> **Your task**: Output the part of the items that opens with the line containing "Image resolution: width=680" and closes with the line containing "Action: point(32,96)", repeating each line exactly and leaving the pictures out of the answer.

> **Records supplied**:
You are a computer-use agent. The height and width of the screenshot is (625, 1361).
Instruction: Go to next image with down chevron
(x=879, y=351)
* * *
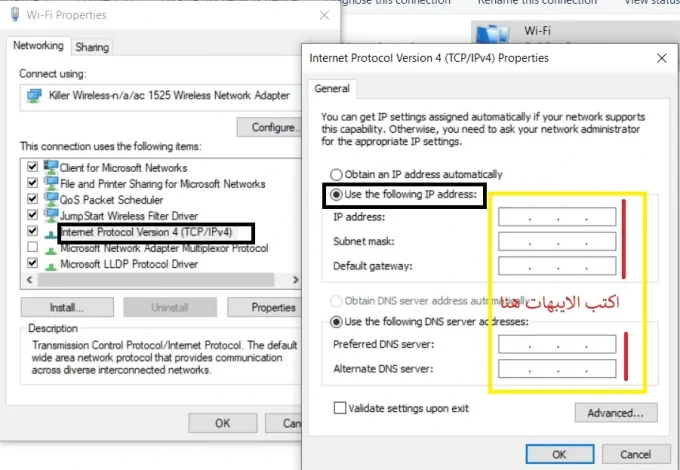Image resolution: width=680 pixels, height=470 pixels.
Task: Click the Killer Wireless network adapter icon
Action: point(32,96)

> **Finished task**:
Image resolution: width=680 pixels, height=470 pixels.
Task: Click the Killer Wireless network adapter icon
Action: point(32,96)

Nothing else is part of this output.